TNX-355 is given by intravenous infusion every two weeks, likely restricting its use to treating experienced people. Tanox, the company developing TNX-355, is studying their drug exclusively in treatment experienced people. Unfortunately, the results seen so far do not compare favorably to Prezista or MK-0518. Studies of TNX-355 in treatment experienced people showed a maximum viral load reduction of around 1 log -- compared to almost 2 logs (10 times more) for MK-0518.
Bevirimat (PA-457), the first maturation inhibitor to be studied in people, faces some similar obstacles. Maturation inhibitors work at a similar place in the HIV replication cycle as protease inhibitors. While protease inhibitors work by attaching to the protease enzyme and blocking its activity, bevirimat works by attaching to the proteins that the enzyme cuts up (substrates) keeping them from being cut up by the protease enzyme.
Unlike TNX-355, bevirimat is a small molecule, so it can be given as a pill. Like TNX-355, results from early studies have shown moderate anti-HIV activity. In studies published so far, people taking bevirimat sustained about a 1 log reduction in viral load. This is similar to TNX-355, but less than what was seen with either Prezista or MK-0518. While larger studies continue, and are necessary to fully understand the strength and other characteristics of bevirimat, these early results raise the question of what role this drug will have for treatment experienced people.
The more important issue here is not the merits of bevirimat or TNX-355 but with the changing realities facing companies that seek to develop new HIV drugs, the FDA that decides on approval, and the activists who follow and influence the process.
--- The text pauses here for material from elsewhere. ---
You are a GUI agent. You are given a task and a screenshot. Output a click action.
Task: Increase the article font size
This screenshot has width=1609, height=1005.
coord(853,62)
The simple, fast route for developing these drugs is going away and won't come back for quite some time. Many companies have shied away from developing new drugs for first line therapy, knowing they would have to study their new drug against the proven first line drugs Kaletra or Sustiva. A similar situation might now be developing for companies seeking to develop their drugs for treatment experienced people.
It remains to be seen how different companies, the activists or the FDA will respond to these changes. While it isn't hard to see that the landscape has changed, how exactly to respond to these changes is far less clear. For the companies, an honest evaluation of the potential for their drugs in this current climate is crucial. For the FDA a similar discussion of the standards to evaluate these new drugs is necessary. So too must the activists (Project Inform included) reevaluate and adjust our approaches to activism for treatment experienced people. This is not to suggest that drugs like these shouldn't be studied or developed, but only that new approaches to their development must be created.
The very real challenges of anti-HIV drug therapy for treatment experienced people remain. While the advances represented by Prezista and MK-0518 are welcome, far too little is known about these drugs. It will take more research, as well as the real world experience of people with HIV using these drugs to fully flesh out their strengths and weaknesses. Despite the development of these two new drugs, there will still be a need for new anti-HIV drugs, especially for treatment experienced people. It is undeniable that companies seeking to develop these new drugs face higher expectations than ever before. For people with HIV and the activist community, this is a good problem to have. Project Inform remains committed to facilitating the study and development of new drugs, especially for those who need them the most.